-- MATERIAL FOR THIS EXERCISE start --
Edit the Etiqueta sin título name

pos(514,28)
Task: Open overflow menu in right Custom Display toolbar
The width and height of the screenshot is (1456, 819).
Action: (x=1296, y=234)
-- MATERIAL FOR THIS EXERCISE end --
■ TASK REQUIREMENTS ■
Arrange the lines of the listing above, starting at the line that contains "Task: Open overflow" and ending at the listing's last line, as a Markdown table with the columns n and Line. Number the rows and leave out blank lines.

■ EXERCISE RESPONSE ■
| n | Line |
|---|---|
| 1 | Task: Open overflow menu in right Custom Display toolbar |
| 2 | The width and height of the screenshot is (1456, 819). |
| 3 | Action: (x=1296, y=234) |